How to think for yourself
“Most people are other people,” Oscar Wilde once said. “Their thoughts are someone else’s opinions, their lives a mimicry, their passions a quotation.”
A lot of people believe things without questioning them. That’s how brands and job titles become valuable. A shared belief system makes them desirable.
Did you pick your job because you truly thought for yourself? Or did you choose it because of society’s perception of that job?
We’ll never know. Yet, I’m sure Kant would kill himself if he woke up to all the fluff that says how to live your life. Around 1780 he preached we should trust no authority except our own reason. Here’s how to do it in 2021.
Consume Less Conventional Media
For many people, the default option is to scroll through their newsfeeds and fill their minds with other people’s chatter.
80 percent of smartphone users check their device every morning within the first 15 minutes after waking up. Before they can even think about their day, their brains are flooded with external stimulants.
When you start your day with your phone, you don’t have the slightest chance to think for yourself. You condition your mind for distraction. Notifications and messages will make your thoughts bounce around like a ping-pong ball.
There’s a simple solution most people will never try.
Don’t turn on your phone before lunch. It’s simple, but most people won’t even try it because it’s incredibly hard to deviate from the norm. But if you do, you’ll be rewarded with clarity and your own thoughts.
When you’re less aware of what everybody else is thinking, you can’t follow their thoughts. Step by step, your thoughts will become more independent.
Make Thinking Time Non-Negotiable
Whenever I have a spare moment, I try to fill it. I listen to podcasts, read books, have a conversation with my partner, answer messages, or hop to the next task in my bullet journal.
And while these activities can be enjoyable and add energy to my life, they have a marginal return on thinking utility. After a certain point, every additional minute of doing decreases your ability to think for yourself.
When you’re so busy doing, you don’t spend a single second thinking. Days, weeks, even years go by without ever having a single deep thought. At the end of your life, you realize you’ve lived the life of others.

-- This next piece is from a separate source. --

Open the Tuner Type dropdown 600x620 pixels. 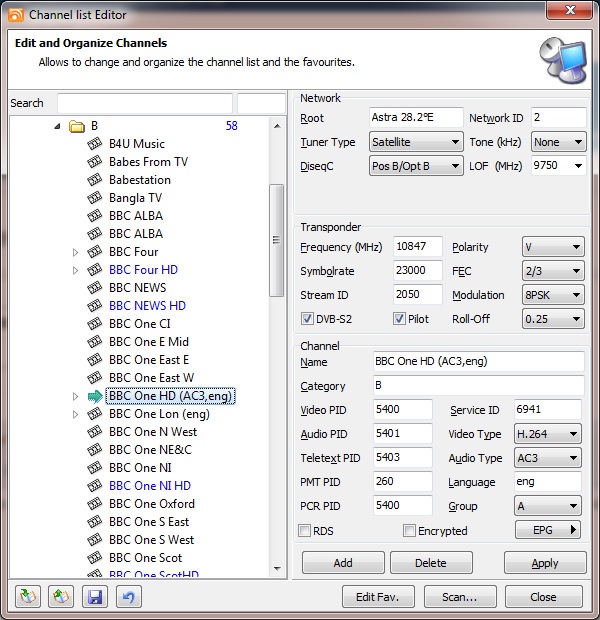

When was the last time you used your spare time to just think for yourself?
Thinking, ideas, and insight need input. You don’t need to hide away for 9 years as Montaigne did. A few hours each week can suffice.

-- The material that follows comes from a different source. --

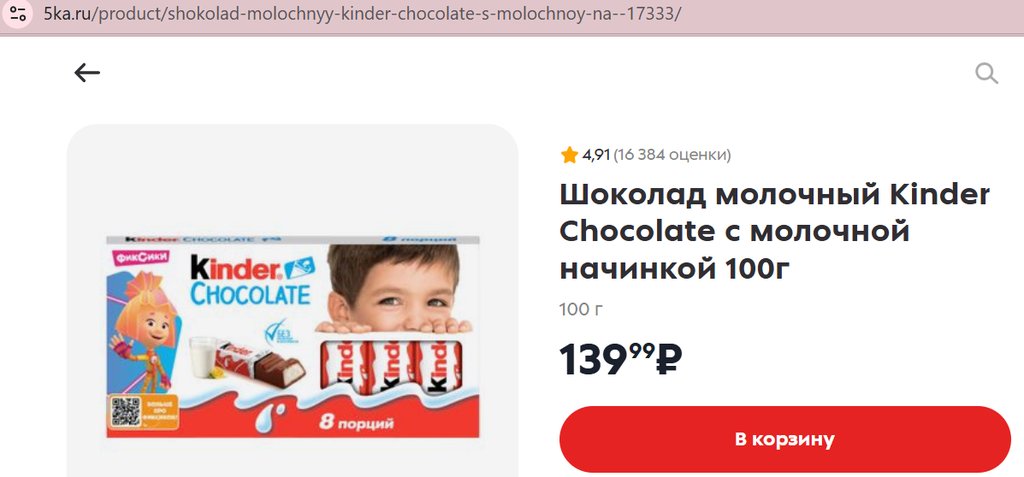Click the 100 г weight label
The width and height of the screenshot is (1024, 477).
581,309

If you want to think for yourself, schedule time to think. While it might seem like it’s slowing you down, the opposite is true. Block time in your calendar. Turn off your phone, your computer, and your wifi. Take a pen and a piece of paper to your hand. Then, think and write.
“Give me six hours to chop down a tree and I will spend the first four sharpening the axe.” — Abraham Lincoln
Learn How to Think Critically
Education systems teach obedience. The most successful students are those who understand what teachers want and follow the rules. It’s hard to become a critical thinker when grades reward conformists.

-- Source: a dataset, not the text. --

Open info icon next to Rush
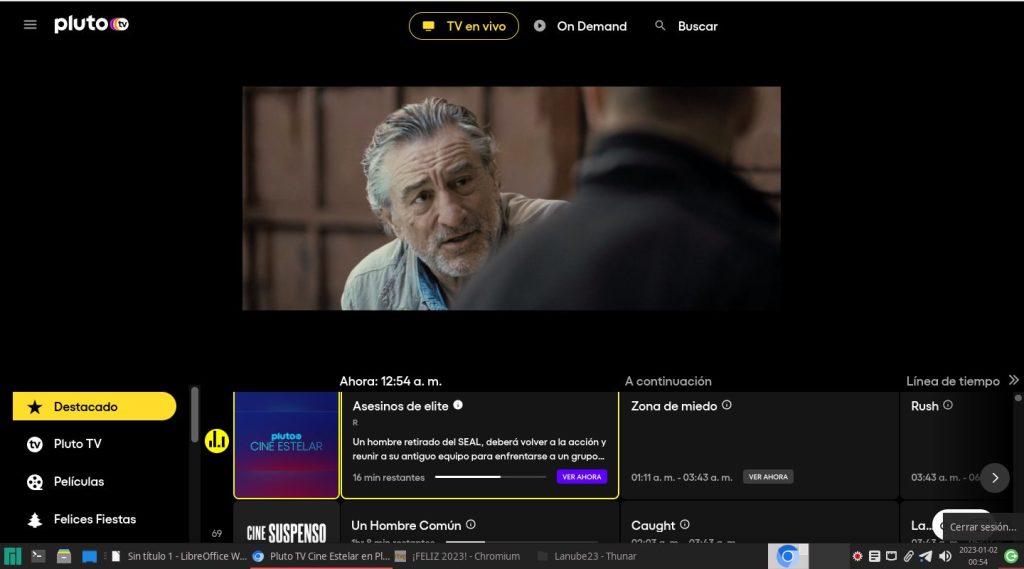 click(x=948, y=405)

Luckily, critical thinking is a behavior you can learn. An HBR article writes critical thinking requires three steps:
- Question assumptions. Challenge everything you hear with questions such as: How do you know that? You don’t need to say this loud. But whenever you hear something, ask yourself whether it’s true.
- Reason through logic. Seek whether arguments are supported by evidence: Do arguments build on each other to produce a sound conclusion?
- Seek out the diversity of thought. Engage with people outside of your bubble (see the next point).
Find Other Independent Thinkers
As most people don’t think for themselves, the chances are low that you have a ton of independent thinkers in your network.
A great antidote is meeting different types of people. Don’t stay in your bubble. Go to university libraries from different faculties and start conversations. Go to another part of the city and speak to people you normally don’t talk to. As Matthew Dicks writes:
“I prefer to write at McDonald’s because I like racial and socioeconomic diversity as opposed to cashmere and American Express.”
Most people learn too late in life that seniority or university degrees are no indicator of self-directed thinking. Don’t let social prestige blend you. Instead, connect with independent minds.
If you’re part of different bubbles, you start to think for yourself by combining ideas from one bubble to another.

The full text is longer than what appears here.